Capital Expenditures Our primary capital requirements have been the funding of our new store development (leased and owned locations), maintenance of existing stores and investments under our Superior Availability and Service Leadership strategies, including supply chain and information technology. We lease approximately 85% of our stores. Our capital expenditures were $106.3 million for the twenty-eight weeks ended July 12, 2014, or $5.6 million less than the twenty-eight weeks ended July 13, 2013. In addition to routine capital expenditures, our capital investments during the twenty-eight weeks ended July 12, 2014 included the acquisition of GPI and eight independent stores for $2,059.2 million, net of cash acquired.

Our future capital requirements will depend in large part on the number of and timing of new stores we open within a given year and the investments we make in existing stores, information technology, supply chain network and the integration of GPI. We anticipate that our capital expenditures in Fiscal 2014 will be approximately $275 million to $300 million.
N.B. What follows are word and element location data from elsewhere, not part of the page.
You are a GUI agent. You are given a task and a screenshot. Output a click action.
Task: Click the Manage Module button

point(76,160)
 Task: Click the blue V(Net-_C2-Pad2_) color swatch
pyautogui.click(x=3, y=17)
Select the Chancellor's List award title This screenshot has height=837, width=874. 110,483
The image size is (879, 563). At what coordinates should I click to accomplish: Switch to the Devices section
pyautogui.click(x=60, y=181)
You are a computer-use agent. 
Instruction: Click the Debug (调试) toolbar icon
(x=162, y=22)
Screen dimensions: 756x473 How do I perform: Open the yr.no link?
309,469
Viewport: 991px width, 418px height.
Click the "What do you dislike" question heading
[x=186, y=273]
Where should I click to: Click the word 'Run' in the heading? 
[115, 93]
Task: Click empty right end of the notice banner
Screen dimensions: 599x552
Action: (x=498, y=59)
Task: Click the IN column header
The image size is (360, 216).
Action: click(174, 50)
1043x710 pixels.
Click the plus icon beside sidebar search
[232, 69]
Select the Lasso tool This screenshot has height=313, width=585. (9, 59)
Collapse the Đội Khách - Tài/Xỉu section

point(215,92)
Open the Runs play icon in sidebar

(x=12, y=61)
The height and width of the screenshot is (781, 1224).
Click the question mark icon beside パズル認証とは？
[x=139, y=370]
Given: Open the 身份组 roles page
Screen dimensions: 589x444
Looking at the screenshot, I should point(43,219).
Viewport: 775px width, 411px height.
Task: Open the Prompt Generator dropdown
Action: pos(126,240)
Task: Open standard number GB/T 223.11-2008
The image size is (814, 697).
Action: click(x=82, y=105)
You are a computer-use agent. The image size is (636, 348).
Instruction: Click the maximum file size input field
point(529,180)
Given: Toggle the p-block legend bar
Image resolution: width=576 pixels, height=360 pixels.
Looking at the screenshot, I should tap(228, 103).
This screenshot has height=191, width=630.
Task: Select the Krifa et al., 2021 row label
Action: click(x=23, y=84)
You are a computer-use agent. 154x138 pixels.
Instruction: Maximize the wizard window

These investments will be primarily driven by new store development (leased and owned locations), investments in our existing stores and investments under our Superior Availability and Service Leadership strategies, including continued investments in our supply chain network and new systems. During the twenty-eight weeks ended July 12, 2014, we opened 48 stores and three Worldpac branches compared to 82 stores during the comparable period of last year. We anticipate opening between 120 to 140 stores and branches during Fiscal 2014.

Stock Repurchases Our stock repurchase program allows us to repurchase our common stock on the open market or in privately negotiated transactions from time to time in accordance with the requirements of the SEC. Our $500 million stock repurchase program in place as of July 12, 2014 was authorized by our Board of Directors on May 14, 2012. During the twelve and twenty-eight weeks ended July 12, 2014, we repurchased no shares of our common stock under our stock repurchase program. At July 12, 2014, we had $415.1 million remaining under our stock repurchase program.

We repurchased 1,163 shares of our common stock at an aggregate cost of $0.1 million, or an average price of $122.09 per share, in connection with the net settlement of shares issued as a result of the vesting of restricted stock during the twelve 32-------------------------------------------------------------------------------- Table of Contents weeks ended July 12, 2014. We repurchased 5,996 shares of our common stock at an aggregate cost of $0.8 million, or an average price of $126.30 per share, in connection with the net settlement of shares issued as a result of the vesting of restricted stock during the twenty-eight weeks ended July 12, 2014.

Dividend Since Fiscal 2006, our Board of Directors has declared quarterly dividends of $0.06 per share to stockholders of record. On August 13, 2014, our Board of Directors declared a quarterly dividend of $0.06 per share to be paid on October 3, 2014 to all common stockholders of record as of September 19, 2014.